At my worst, I was fighting a hotel fire with a marine who was a lot more prepared for it than I was at 19. I imagined a Djiboutian man burning alive because of his own mistake, and wondered whether I would risk leaving my own family alone to save his from the same fate. He had been chewing an opiate leaf when the fire began, and all I could see was my future daughter’s face. Decisions like that are made in the slowest seconds imaginable, and it takes decades to process them afterward. The answers I came to in moments like that are my own burden to bare, but some of my brothers and sisters were there with me as I learned to live with them.
At my best, I learned pieces of foreign languages and to truly LOVE people who were different than me. I did everything I could to get clean water, toys, and food, to children who couldn’t possibly grow accustomed to that lifestyle. I often wonder if I did it for their sake, or for my own conscience.
It’s time for veterans (and others) to stop thinking that their “demons” are something to hide from.

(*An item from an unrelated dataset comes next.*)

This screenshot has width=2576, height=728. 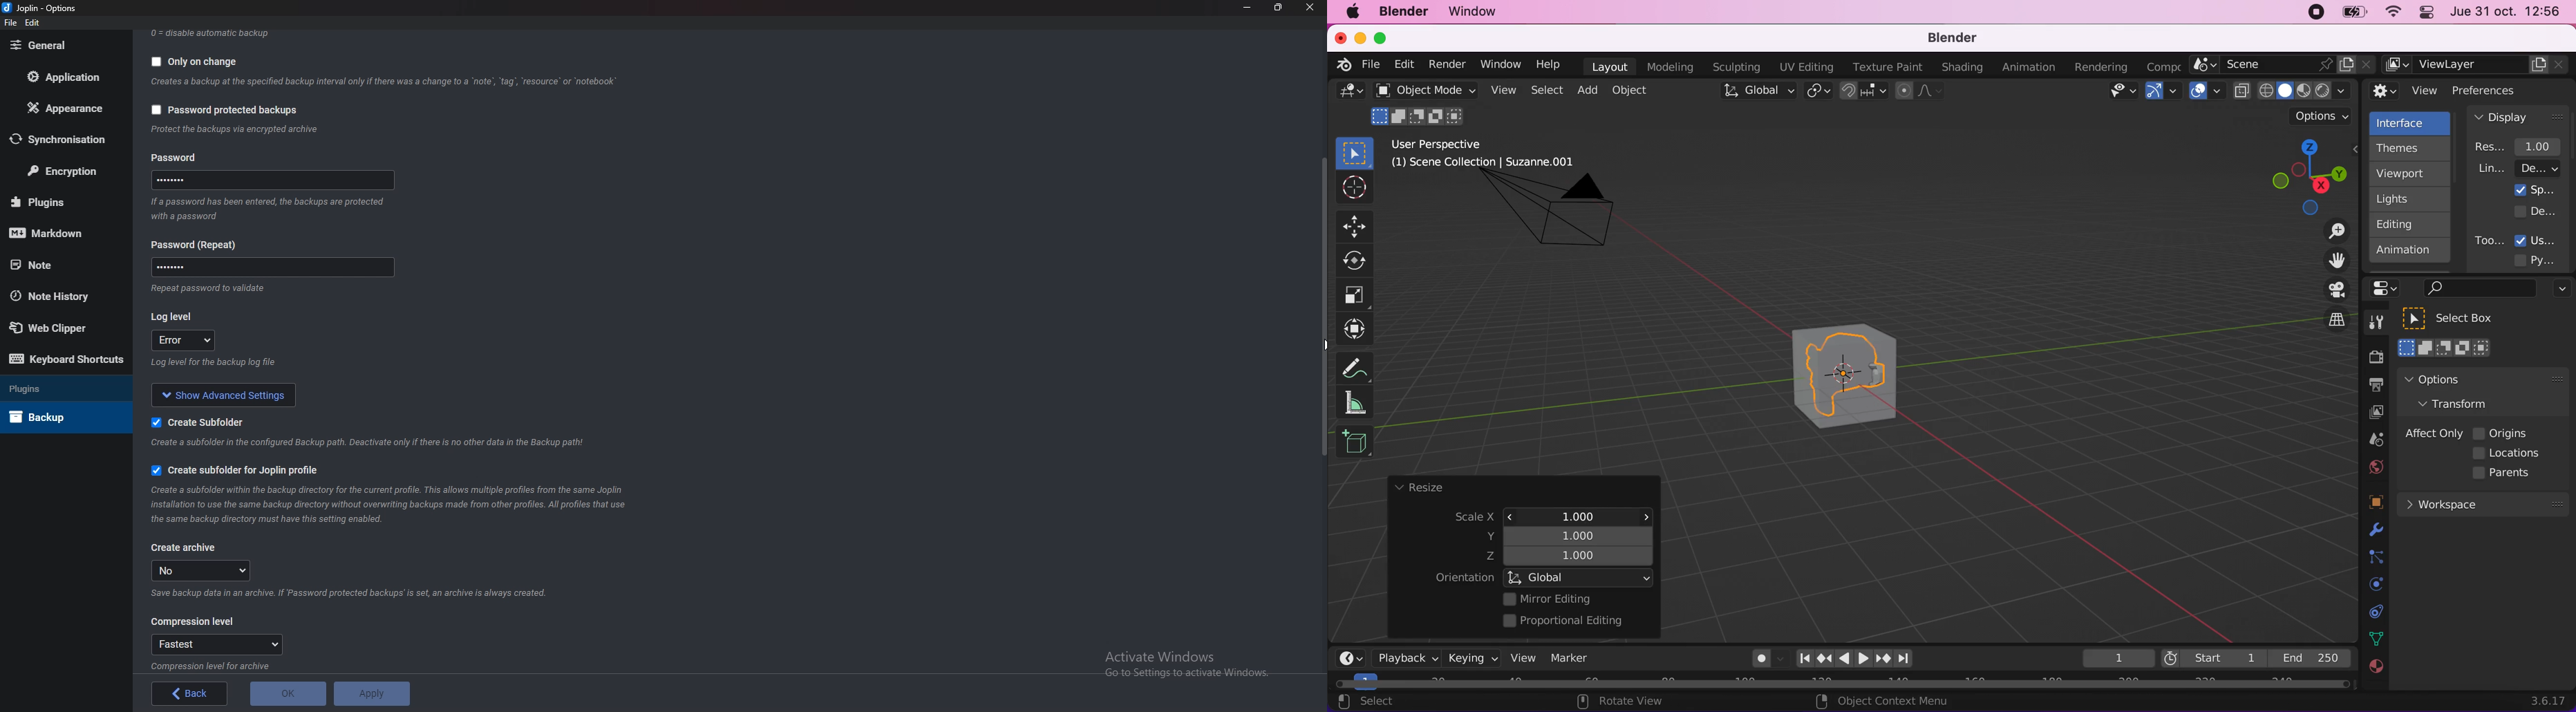 I want to click on show advanced settings, so click(x=224, y=394).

Your perspective on the world is something that the world itself needs. It isn’t fake. It isn’t a joke. It doesn’t matter one BIT if you went through more or less than what others did. Your story can help people. You are dynamic and whole. You have dark memories and you deal with them. Some moments are worse than others, but you have more to contribute to the world than you can possibly imagine. Fierce authenticity is the only way to share those lessons with the next generation. Your pain is what gives true life to your compassion.
Here’s a song to take you back. It gets me every single time. And you know what? I’m not sorry for sending you to that place. Stop compartmentalizing. Stop running from it. Use the emotion it provokes to change the world. If your employers, friends and family don’t see your holistic value, they don’t deserve it.
It’s a dark humility that comes from having your world shattered time and again. From thinking that you can’t over and over, and always managing because that’s the one choice you’re presented with.
Just send it, man.
If you want something more lighthearted, take a look at my previous blog post about hiking and mountains, which (along with writing) are the only medicines I’ll ever accept to numb what some people call “pain” (It’s really just perspective).
What you think is your greatest weakness is actually your greatest strength. Know your worth.